Target position records:

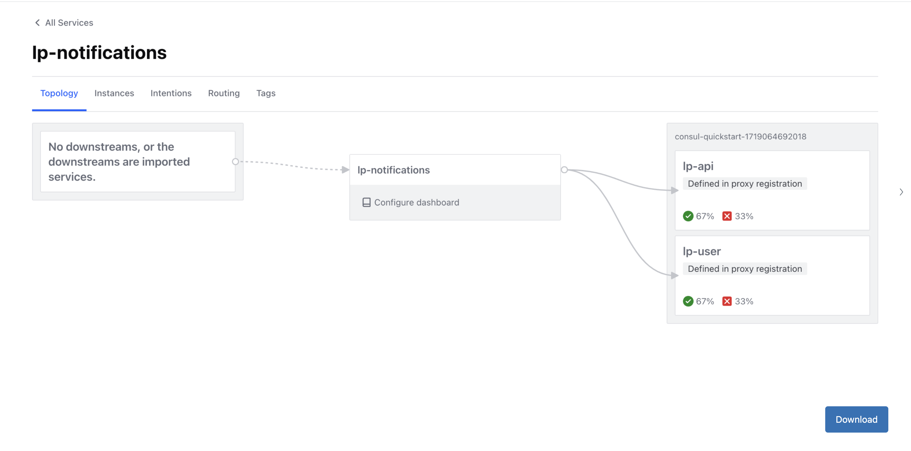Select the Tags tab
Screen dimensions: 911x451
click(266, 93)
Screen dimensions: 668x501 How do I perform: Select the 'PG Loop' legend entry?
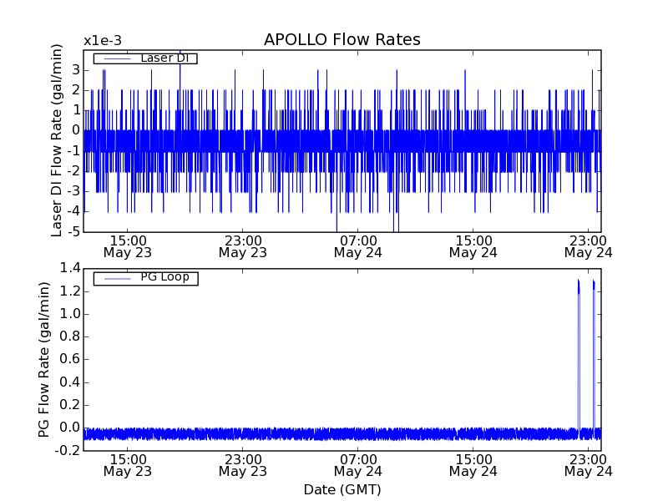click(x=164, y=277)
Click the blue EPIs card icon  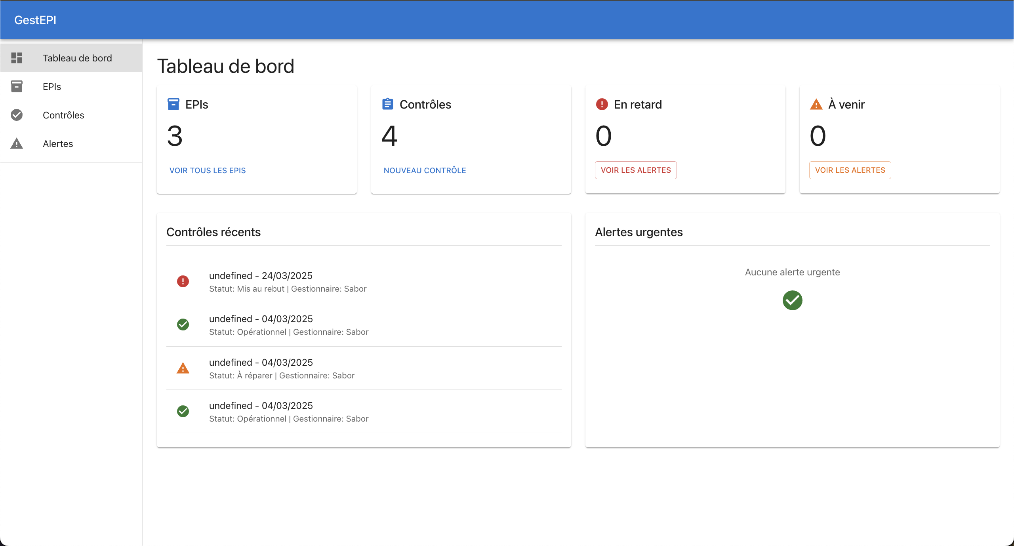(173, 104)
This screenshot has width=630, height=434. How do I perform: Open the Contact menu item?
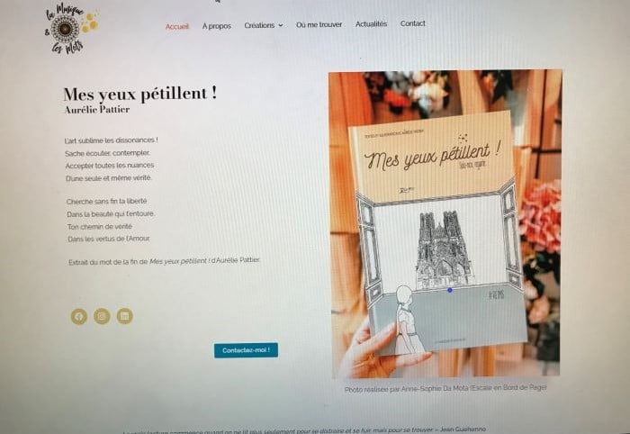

Task to carry out →
Extract every line in the rows above that contains the word "perform".

Expected answer →
Screen dimensions: 668x501 How do I perform: Select the 'PG Loop' legend entry?
This screenshot has width=630, height=434. How do I perform: Open the Contact menu item?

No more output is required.